L’aspetto ci riporta ad una sorta di spaghetti a sezione quadrata ed il colore ai nostri “pizzoccheri alla valtellinese”, ma siamo in Giappone, e stiamo parlando di soba. Della soba si apprezza il KAORI (profumo), il KOSHI ( significa anca, infatti la pasta deve avere la consistenza giusta come le anche per sorreggere la struttura di un uomo) e il NODOGOSHI (una sorta di retrogusto di aromi percepibili durante il passaggio della pasta nella gola). No, signori, non stiamo parlando di vino, ma vi assicuro che la degustazione della soba non ha niente da invidiare a quella di un buon Barolo o di un Chianti. Prima di mangiare la soba, bisognerebbe avvicinare la pasta al naso, scoprirne le delicate fragranze del grano saraceno e della farina per l’impasto. La soba deve avere la giusta consistenza (KOSHI), un po’ come gli spaghetti “al dente”, quindi l’impasto deve avere una buona resistenza all’acqua, altrimenti si sfalderebbe subito.

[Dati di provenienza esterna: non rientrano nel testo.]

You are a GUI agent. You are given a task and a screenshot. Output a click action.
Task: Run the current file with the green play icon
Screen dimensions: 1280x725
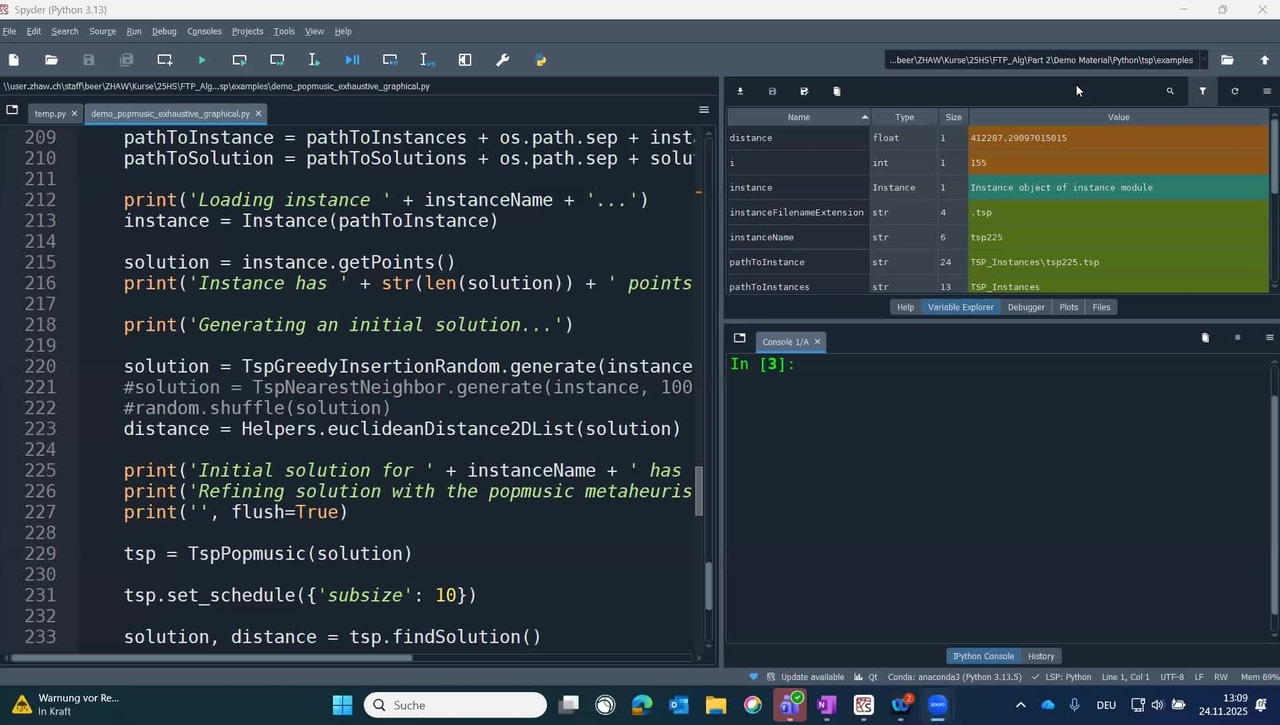click(x=202, y=60)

Ma non e’ finita, infatti, come ci consiglia un estimatore di “soba”, tal Sig. Tanaka, o meglio Tanaka-san, la soba non deve essere gustata in bocca, ma in gola. I giapponesi infatti, “aspirano” questa prelibatezza, deglutendola direttamente e rigorosamente senza masticarla. Loro lo fanno con naturalezza e producendo un suono che da noi sarebbe considerato “poco educato”, ma che in realtà e’ la tecnica corretta per assaporare il vero gusto della soba nella gola. Il brodo in cui va intinta la soba prima di “aspirarla” e’ a base di salsa di soia e estratto di alghe e pesce. Nel brodo andranno disciolte oltre ad un trito di porri sminuzzati finemente, anche un po’ di WASABI, che in terra italica si chiama trito di rafano. La soba puo’ anche essere gustata calda, servita all’interno di una zuppa a base di alghe, carne o con della tempura (frittura), ma ancora una volta l’esperto ci ricorda che per capirne il vero gusto e’ preferibile la degustazione a ” freddo”. Sebbene alcuni ristoranti usino, per preparare la pasta, solo farina di grano saraceno, nella maggior parte dei casi, questa viene ottenuta miscelando sapientemente farina 00 con quella di grano saraceno appunto. L’impasto viene amalgamato con forza aggiungendo acqua.
Molti artigiani della soba, capiscono toccando l’impasto, la quantità di acqua che va aggiunta, quantità che varia a seconda dell’umidità e della temperatura dell’ambiente in cui viene prodotta. La farina di grano saraceno non ama l’acqua, per cui tutto il lavoro di impasto deve essere svolto molto velocemente. Dopo l’impasto, la soba verra’ tagliata prima e quindi bollita per qualche minuto per poi essere buttata nell’acqua fredda per ottenere una sorta di “restringimento” nella struttura.A questo punto la soba e’ pronta per essere gustata, ma sempre abbastanza in fretta, poiche’ questa pasta assorbe l’acqua molto velocemente ed e’ facile che diventi troppo soffice per i “severissimi” palati giapponesi. Ricca di vitamine B1 e B2, la soba e’ facile da digerire e puo’ essere considerato una sorta di antico “fast food” nipponico, essa infatti e’ spesso consumata fuori pasto, ad orari strani, per “calmare” quegli appetiti improvvisi che gli italiani soddisfano con ben piu’ calorici spuntini.
Nata nel 17esimo secolo, la soba vanta oggi ben 33,712 ristoranti soba shop in tutto il Giappone, ogniuno con la sua miscela di farine, con la sua “durezza” e con la sua zuppa dove intengerla, ognuno rigorosamente differente dall’altro, ognuno con i suoi “piccoli segreti” e le sue tradizioni da proteggere.
Ho visitato il ristorante di soba più famoso in Giappone: YABU SOBA. Edificato una prima volta nel 1880 e ricostruito dopo essere stato distrutto nel terremoto del 1923, YABU SOBA e’ uno dei ristoranti di soba più antichi ed usa una sua miscela di farine originale. Essa e’ composta dal 90% di farina di grano saraceno e 10 % di farina tipo 00, ma il tocco “segreto” e’ l’aggiunta all’impasto di uova, come collante. Nella piccola cucina climatizzata, con temperatura rigorosamente a 18 gradi dello YABU SOBA, si producono ogni giorno porzioni di soba per 1,000 piatti che verranno consumati per il 70% nella versione servita “fredda”.
Chi credeva che la cucina giapponese fosse fatta solo di SUSHI e TEMPURA dovra’ ricredersi, i giapponesi come gli italiani sono grandi mangiatori di pasta.